PROMPT:
Below this sentence is a listing; return exactly its lines from the one with "You are a computer-use agent." to the one with "Instruction: Open dropdown", both kept, and nothing more.

*** Opening of MATERIAL FOR THE TASK ***

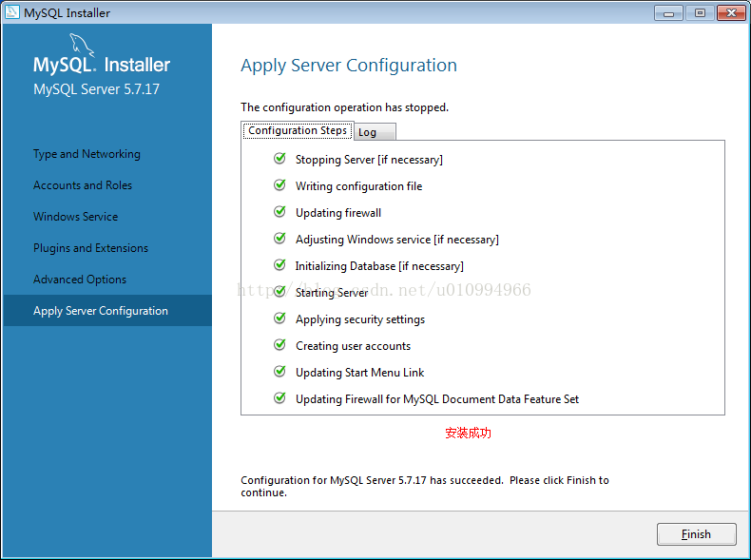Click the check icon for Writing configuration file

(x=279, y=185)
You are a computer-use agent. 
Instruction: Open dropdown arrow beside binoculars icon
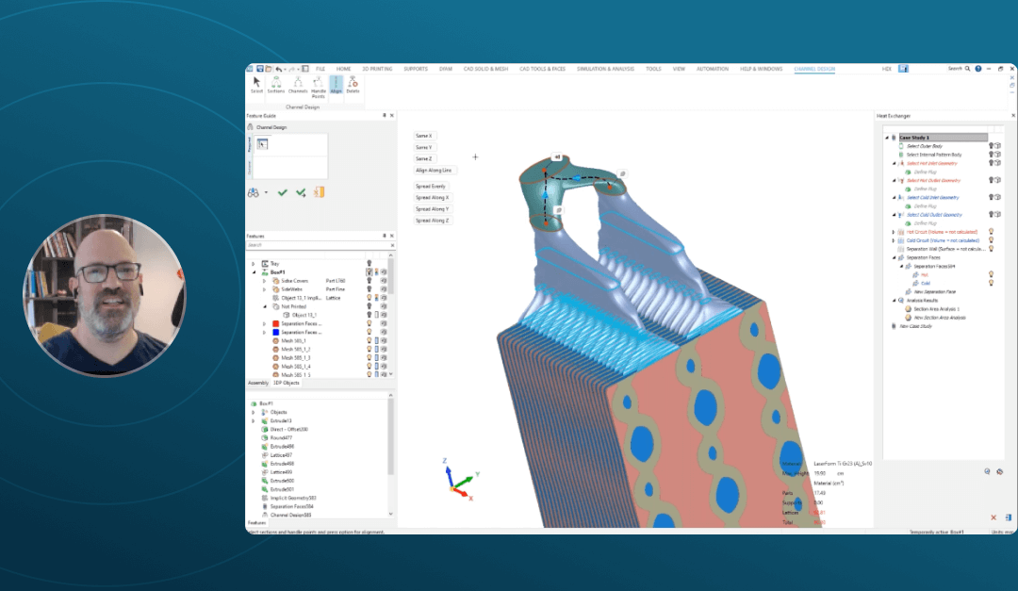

*** Close of MATERIAL FOR THE TASK ***
*** Opening of MATERIAL FOR THE TASK ***

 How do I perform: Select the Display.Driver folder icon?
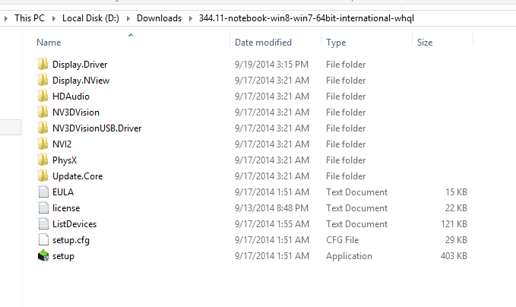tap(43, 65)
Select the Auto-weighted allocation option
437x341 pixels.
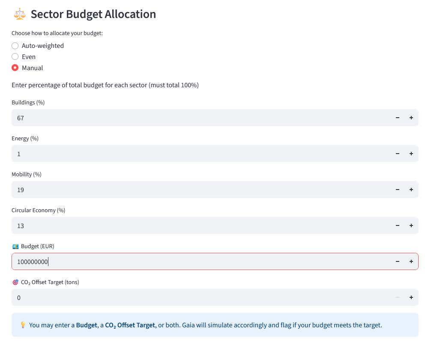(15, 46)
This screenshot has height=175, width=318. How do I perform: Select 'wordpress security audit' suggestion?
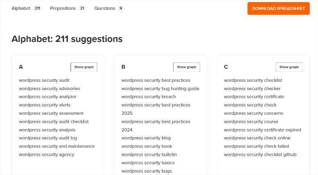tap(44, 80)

*** Close of MATERIAL FOR THE TASK ***

EXERCISE SOLUTION:
You are a computer-use agent. 
Instruction: Open dropdown arrow beside binoculars icon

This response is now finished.